■ **TASK DETAILS**: Look through the listing below and write out exactly the lines from the line with "[google] (972, 1334)" to the line with "مركز الروابط للبحوث والدراسات الاستراتيجية", both included, and no others.

■ **EXCERPTED DATA**:
________________________________________

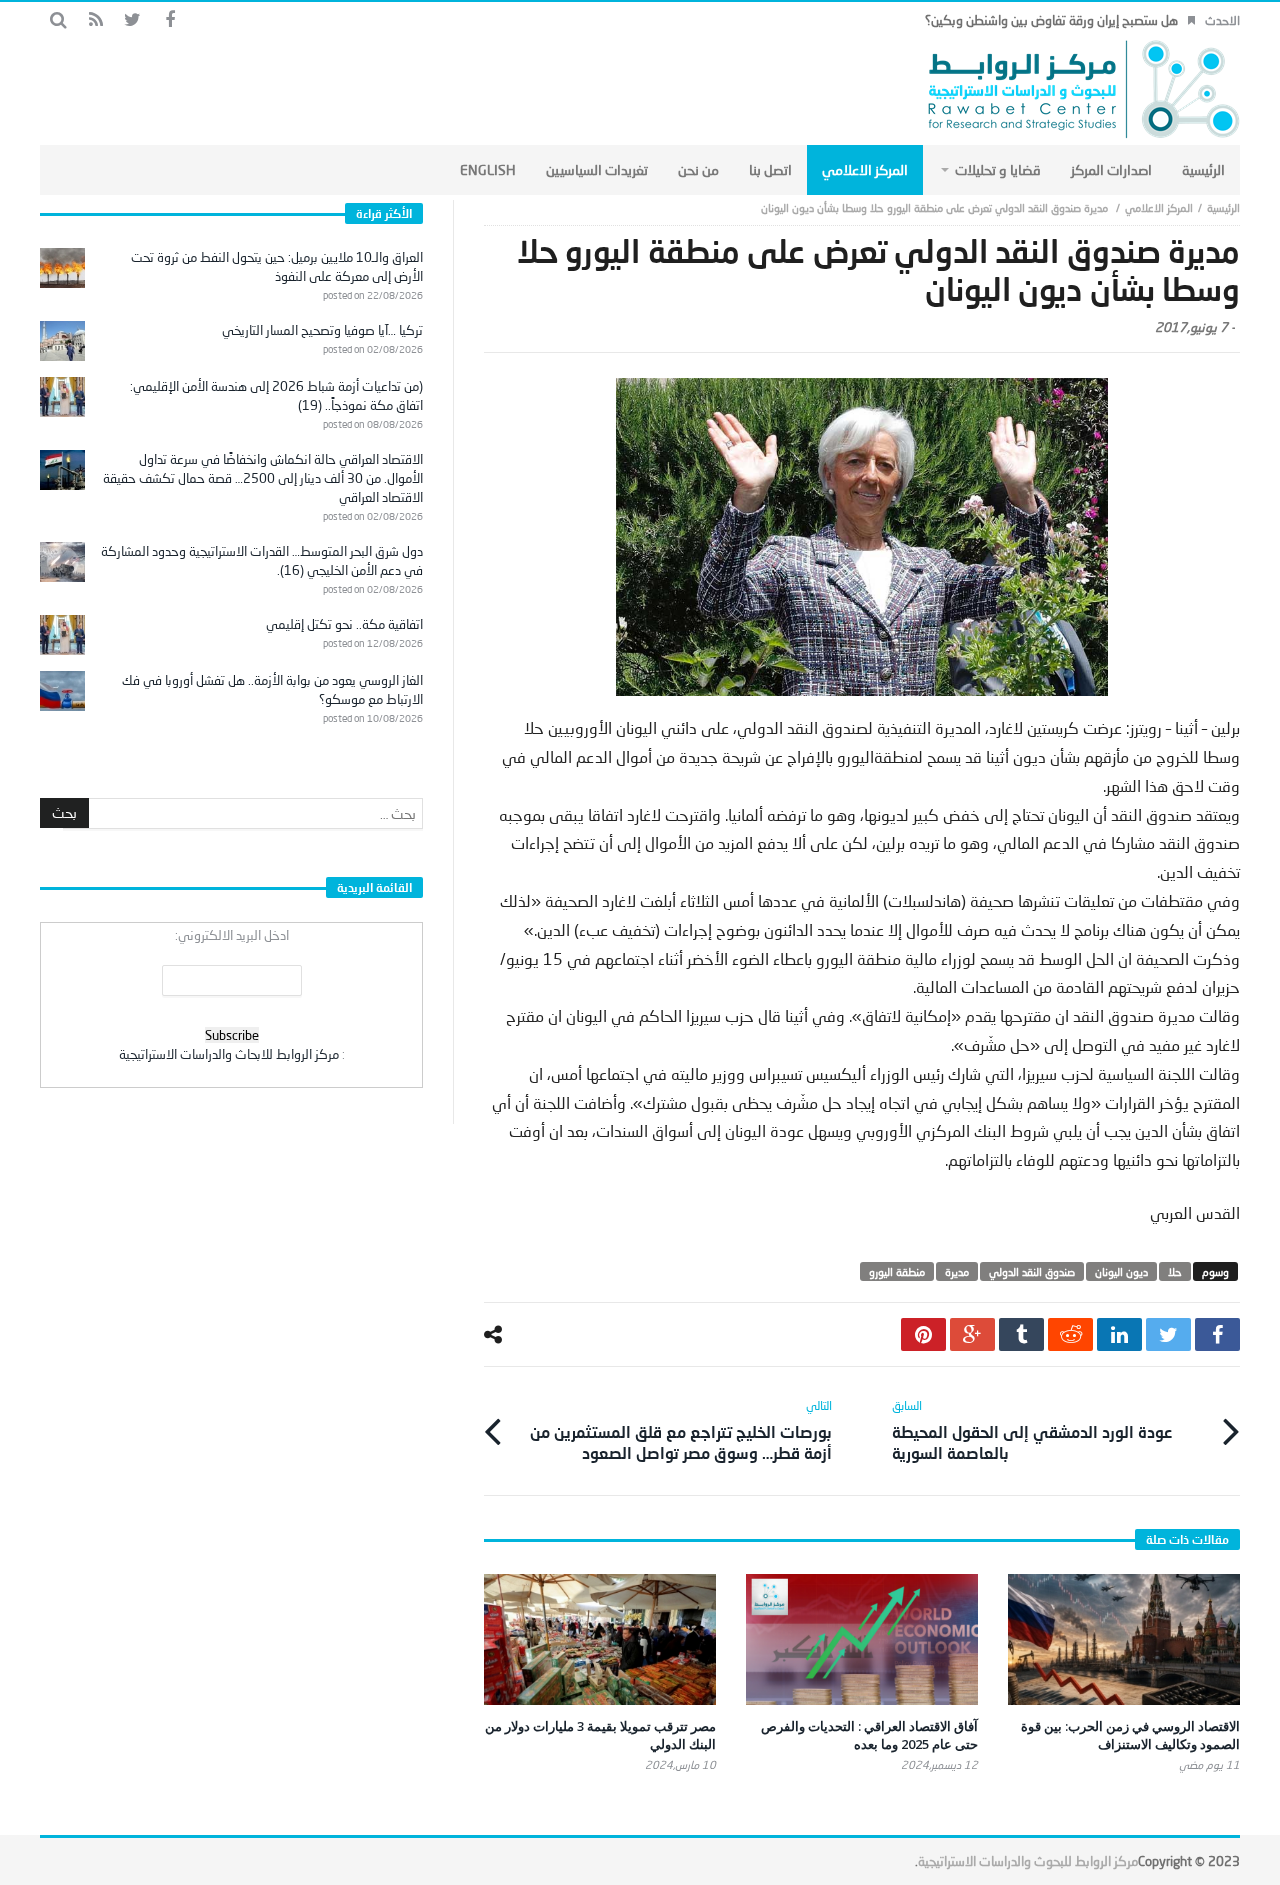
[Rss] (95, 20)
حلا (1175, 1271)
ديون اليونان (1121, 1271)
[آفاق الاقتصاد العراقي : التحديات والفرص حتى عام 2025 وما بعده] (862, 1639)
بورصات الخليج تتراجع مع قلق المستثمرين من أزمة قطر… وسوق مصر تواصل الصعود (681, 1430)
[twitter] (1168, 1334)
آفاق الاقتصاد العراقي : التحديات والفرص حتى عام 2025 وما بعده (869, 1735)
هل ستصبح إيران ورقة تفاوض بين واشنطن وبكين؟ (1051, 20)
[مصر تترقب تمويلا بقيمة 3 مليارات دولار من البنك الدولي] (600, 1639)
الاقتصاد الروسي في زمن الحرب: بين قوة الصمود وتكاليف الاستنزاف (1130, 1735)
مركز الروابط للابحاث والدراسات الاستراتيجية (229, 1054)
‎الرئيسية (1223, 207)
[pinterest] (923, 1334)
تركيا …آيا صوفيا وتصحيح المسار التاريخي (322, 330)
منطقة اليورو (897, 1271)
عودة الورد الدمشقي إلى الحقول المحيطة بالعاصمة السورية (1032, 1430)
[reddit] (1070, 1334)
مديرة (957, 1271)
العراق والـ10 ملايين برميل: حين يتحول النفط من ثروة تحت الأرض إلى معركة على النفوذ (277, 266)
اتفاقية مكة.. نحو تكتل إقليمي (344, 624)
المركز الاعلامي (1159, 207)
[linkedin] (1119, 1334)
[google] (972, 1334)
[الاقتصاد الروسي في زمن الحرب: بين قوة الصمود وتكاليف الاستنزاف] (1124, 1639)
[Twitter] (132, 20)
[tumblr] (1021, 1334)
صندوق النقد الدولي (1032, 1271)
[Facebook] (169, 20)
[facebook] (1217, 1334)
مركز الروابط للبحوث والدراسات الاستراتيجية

________________________________________

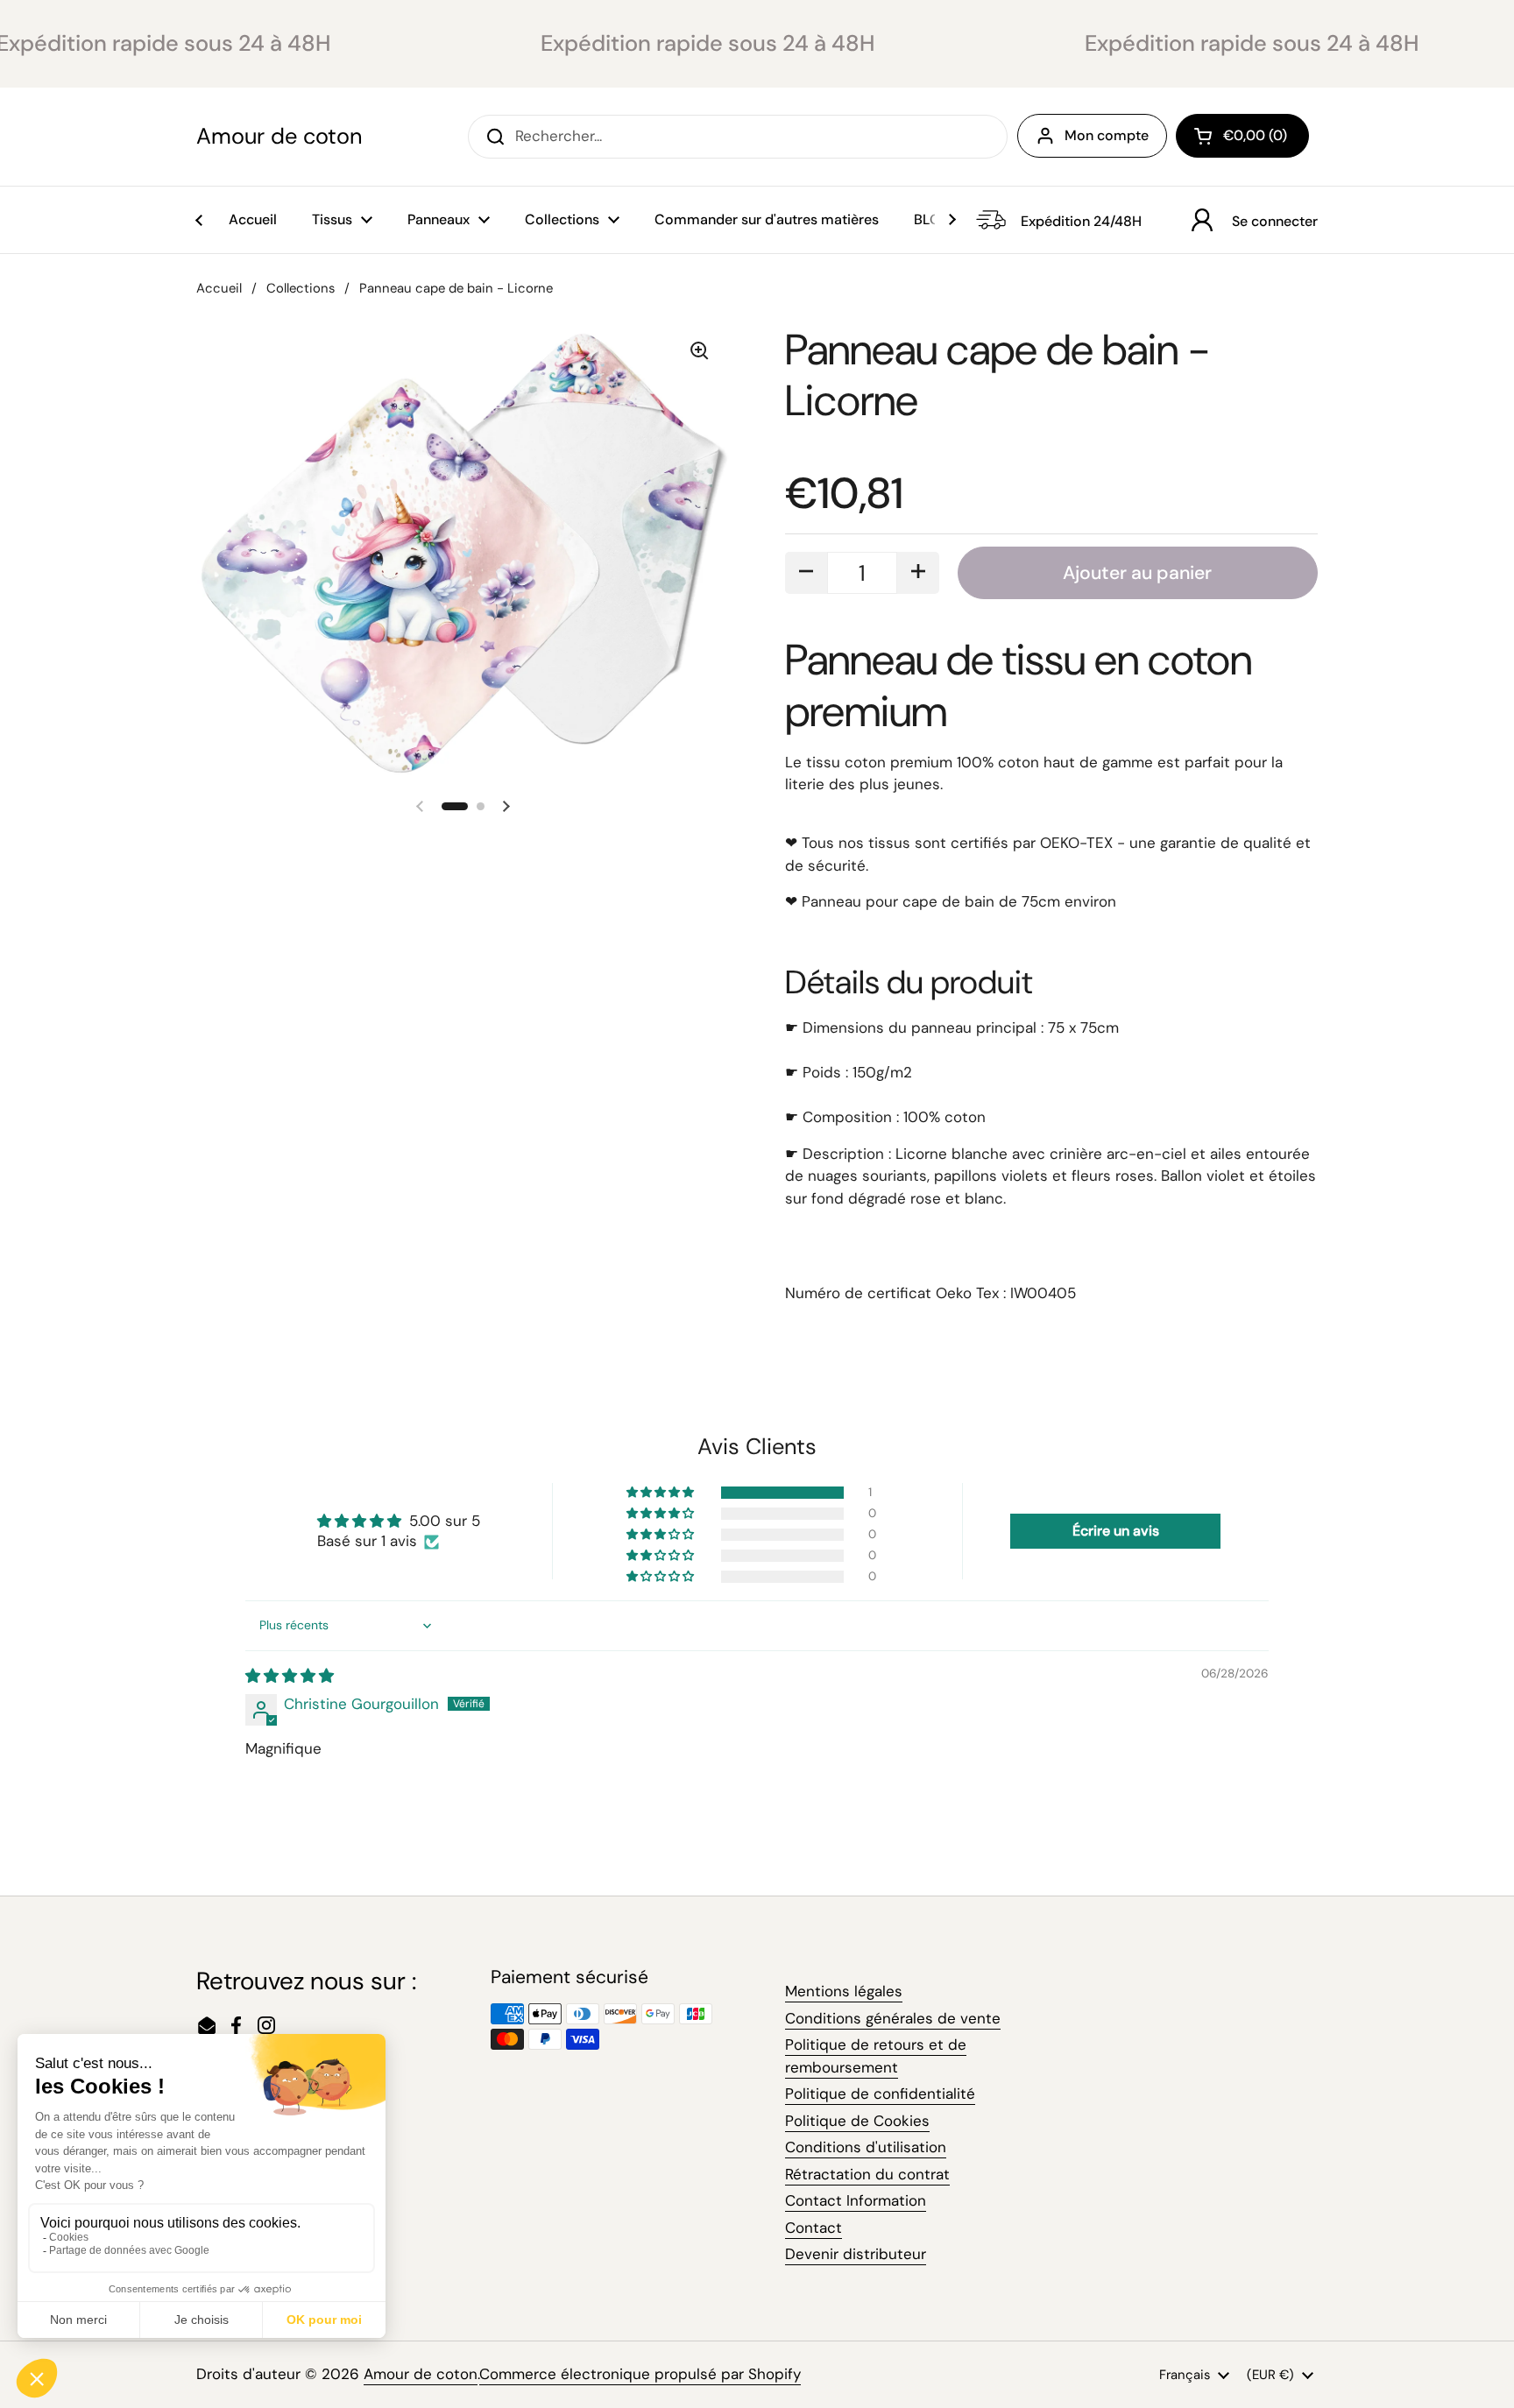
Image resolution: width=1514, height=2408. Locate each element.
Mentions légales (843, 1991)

________________________________________

■ **TASK SOLUTION**:
[google] (972, 1334)
[الاقتصاد الروسي في زمن الحرب: بين قوة الصمود وتكاليف الاستنزاف] (1124, 1639)
[Twitter] (132, 20)
[tumblr] (1021, 1334)
صندوق النقد الدولي (1032, 1271)
[Facebook] (169, 20)
[facebook] (1217, 1334)
مركز الروابط للبحوث والدراسات الاستراتيجية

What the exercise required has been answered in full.